→ Assignment:
Copy all entries exactly.

→ Input data:
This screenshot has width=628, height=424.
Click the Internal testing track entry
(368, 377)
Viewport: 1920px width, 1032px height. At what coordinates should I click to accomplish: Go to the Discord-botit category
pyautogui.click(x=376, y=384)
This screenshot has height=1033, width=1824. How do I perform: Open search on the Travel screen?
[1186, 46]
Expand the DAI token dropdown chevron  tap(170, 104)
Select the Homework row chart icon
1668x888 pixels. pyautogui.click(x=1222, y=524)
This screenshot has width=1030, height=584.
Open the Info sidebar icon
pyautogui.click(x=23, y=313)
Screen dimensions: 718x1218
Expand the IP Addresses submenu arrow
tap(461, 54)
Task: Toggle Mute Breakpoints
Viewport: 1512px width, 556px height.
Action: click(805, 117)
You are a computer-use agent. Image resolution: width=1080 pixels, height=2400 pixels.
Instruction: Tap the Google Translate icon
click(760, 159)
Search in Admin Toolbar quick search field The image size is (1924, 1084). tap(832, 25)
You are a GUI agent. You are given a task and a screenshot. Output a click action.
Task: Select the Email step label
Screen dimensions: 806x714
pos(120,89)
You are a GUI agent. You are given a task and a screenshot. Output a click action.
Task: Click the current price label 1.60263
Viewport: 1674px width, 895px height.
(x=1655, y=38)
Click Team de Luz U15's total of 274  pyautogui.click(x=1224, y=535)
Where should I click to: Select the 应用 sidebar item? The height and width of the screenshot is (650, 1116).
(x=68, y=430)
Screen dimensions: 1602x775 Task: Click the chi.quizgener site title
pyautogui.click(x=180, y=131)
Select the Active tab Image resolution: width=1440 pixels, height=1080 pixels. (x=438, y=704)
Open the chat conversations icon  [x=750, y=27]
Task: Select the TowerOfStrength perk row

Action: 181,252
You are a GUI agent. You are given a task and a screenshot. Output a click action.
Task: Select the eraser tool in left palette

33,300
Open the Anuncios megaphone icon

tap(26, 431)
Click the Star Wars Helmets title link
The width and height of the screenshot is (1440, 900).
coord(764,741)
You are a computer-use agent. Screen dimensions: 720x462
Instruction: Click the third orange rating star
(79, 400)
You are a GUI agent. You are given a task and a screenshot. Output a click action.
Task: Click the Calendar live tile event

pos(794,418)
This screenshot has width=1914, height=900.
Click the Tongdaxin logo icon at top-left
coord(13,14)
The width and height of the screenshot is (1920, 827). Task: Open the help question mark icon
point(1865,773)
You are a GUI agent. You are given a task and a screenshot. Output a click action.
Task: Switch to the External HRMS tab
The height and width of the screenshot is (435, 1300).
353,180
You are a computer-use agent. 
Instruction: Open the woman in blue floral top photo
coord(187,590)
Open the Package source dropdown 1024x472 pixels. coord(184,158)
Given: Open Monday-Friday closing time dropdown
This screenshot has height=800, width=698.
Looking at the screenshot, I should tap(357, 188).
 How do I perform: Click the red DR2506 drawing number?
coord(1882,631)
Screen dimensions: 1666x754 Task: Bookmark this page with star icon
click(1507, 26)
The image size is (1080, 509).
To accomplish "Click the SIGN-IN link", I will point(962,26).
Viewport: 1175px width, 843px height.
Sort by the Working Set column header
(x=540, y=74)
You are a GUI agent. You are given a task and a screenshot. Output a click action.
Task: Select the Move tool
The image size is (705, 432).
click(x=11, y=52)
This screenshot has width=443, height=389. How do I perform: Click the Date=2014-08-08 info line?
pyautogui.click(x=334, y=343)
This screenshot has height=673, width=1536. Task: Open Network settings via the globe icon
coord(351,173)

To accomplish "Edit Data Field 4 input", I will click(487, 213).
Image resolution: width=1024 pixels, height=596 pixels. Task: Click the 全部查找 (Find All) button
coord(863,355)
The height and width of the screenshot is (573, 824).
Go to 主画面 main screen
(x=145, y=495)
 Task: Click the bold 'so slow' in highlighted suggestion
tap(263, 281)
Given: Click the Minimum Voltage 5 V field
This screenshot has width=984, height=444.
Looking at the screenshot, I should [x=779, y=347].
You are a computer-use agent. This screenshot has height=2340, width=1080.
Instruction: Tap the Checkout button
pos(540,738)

→ Answer for this exercise:
This screenshot has width=628, height=424.
Click the Internal testing track entry
(368, 377)
Viewport: 1920px width, 1032px height. At what coordinates should I click to accomplish: Go to the Discord-botit category
pyautogui.click(x=376, y=384)
This screenshot has height=1033, width=1824. How do I perform: Open search on the Travel screen?
[1186, 46]
Expand the DAI token dropdown chevron  tap(170, 104)
Select the Homework row chart icon
1668x888 pixels. pyautogui.click(x=1222, y=524)
This screenshot has width=1030, height=584.
Open the Info sidebar icon
pyautogui.click(x=23, y=313)
Screen dimensions: 718x1218
Expand the IP Addresses submenu arrow
tap(461, 54)
Task: Toggle Mute Breakpoints
Viewport: 1512px width, 556px height.
Action: click(805, 117)
You are a computer-use agent. Image resolution: width=1080 pixels, height=2400 pixels.
Instruction: Tap the Google Translate icon
click(760, 159)
Search in Admin Toolbar quick search field The image size is (1924, 1084). tap(832, 25)
You are a GUI agent. You are given a task and a screenshot. Output a click action.
Task: Select the Email step label
Screen dimensions: 806x714
pos(120,89)
You are a GUI agent. You are given a task and a screenshot. Output a click action.
Task: Click the current price label 1.60263
Viewport: 1674px width, 895px height.
(x=1655, y=38)
Click Team de Luz U15's total of 274  pyautogui.click(x=1224, y=535)
Where should I click to: Select the 应用 sidebar item? The height and width of the screenshot is (650, 1116).
(x=68, y=430)
Screen dimensions: 1602x775 Task: Click the chi.quizgener site title
pyautogui.click(x=180, y=131)
Select the Active tab Image resolution: width=1440 pixels, height=1080 pixels. (x=438, y=704)
Open the chat conversations icon  [x=750, y=27]
Task: Select the TowerOfStrength perk row

Action: 181,252
You are a GUI agent. You are given a task and a screenshot. Output a click action.
Task: Select the eraser tool in left palette

33,300
Open the Anuncios megaphone icon

tap(26, 431)
Click the Star Wars Helmets title link
The width and height of the screenshot is (1440, 900).
coord(764,741)
You are a computer-use agent. Screen dimensions: 720x462
Instruction: Click the third orange rating star
(79, 400)
You are a GUI agent. You are given a task and a screenshot. Output a click action.
Task: Click the Calendar live tile event

pos(794,418)
This screenshot has width=1914, height=900.
Click the Tongdaxin logo icon at top-left
coord(13,14)
The width and height of the screenshot is (1920, 827). Task: Open the help question mark icon
point(1865,773)
You are a GUI agent. You are given a task and a screenshot. Output a click action.
Task: Switch to the External HRMS tab
The height and width of the screenshot is (435, 1300).
353,180
You are a computer-use agent. 
Instruction: Open the woman in blue floral top photo
coord(187,590)
Open the Package source dropdown 1024x472 pixels. coord(184,158)
Given: Open Monday-Friday closing time dropdown
This screenshot has height=800, width=698.
Looking at the screenshot, I should tap(357, 188).
 How do I perform: Click the red DR2506 drawing number?
coord(1882,631)
Screen dimensions: 1666x754 Task: Bookmark this page with star icon
click(1507, 26)
The image size is (1080, 509).
To accomplish "Click the SIGN-IN link", I will point(962,26).
Viewport: 1175px width, 843px height.
Sort by the Working Set column header
(x=540, y=74)
You are a GUI agent. You are given a task and a screenshot. Output a click action.
Task: Select the Move tool
The image size is (705, 432).
click(x=11, y=52)
This screenshot has width=443, height=389. How do I perform: Click the Date=2014-08-08 info line?
pyautogui.click(x=334, y=343)
This screenshot has height=673, width=1536. Task: Open Network settings via the globe icon
coord(351,173)

To accomplish "Edit Data Field 4 input", I will click(487, 213).
Image resolution: width=1024 pixels, height=596 pixels. Task: Click the 全部查找 (Find All) button
coord(863,355)
The height and width of the screenshot is (573, 824).
Go to 主画面 main screen
(x=145, y=495)
 Task: Click the bold 'so slow' in highlighted suggestion
tap(263, 281)
Given: Click the Minimum Voltage 5 V field
This screenshot has width=984, height=444.
Looking at the screenshot, I should [x=779, y=347].
You are a computer-use agent. This screenshot has height=2340, width=1080.
Instruction: Tap the Checkout button
pos(540,738)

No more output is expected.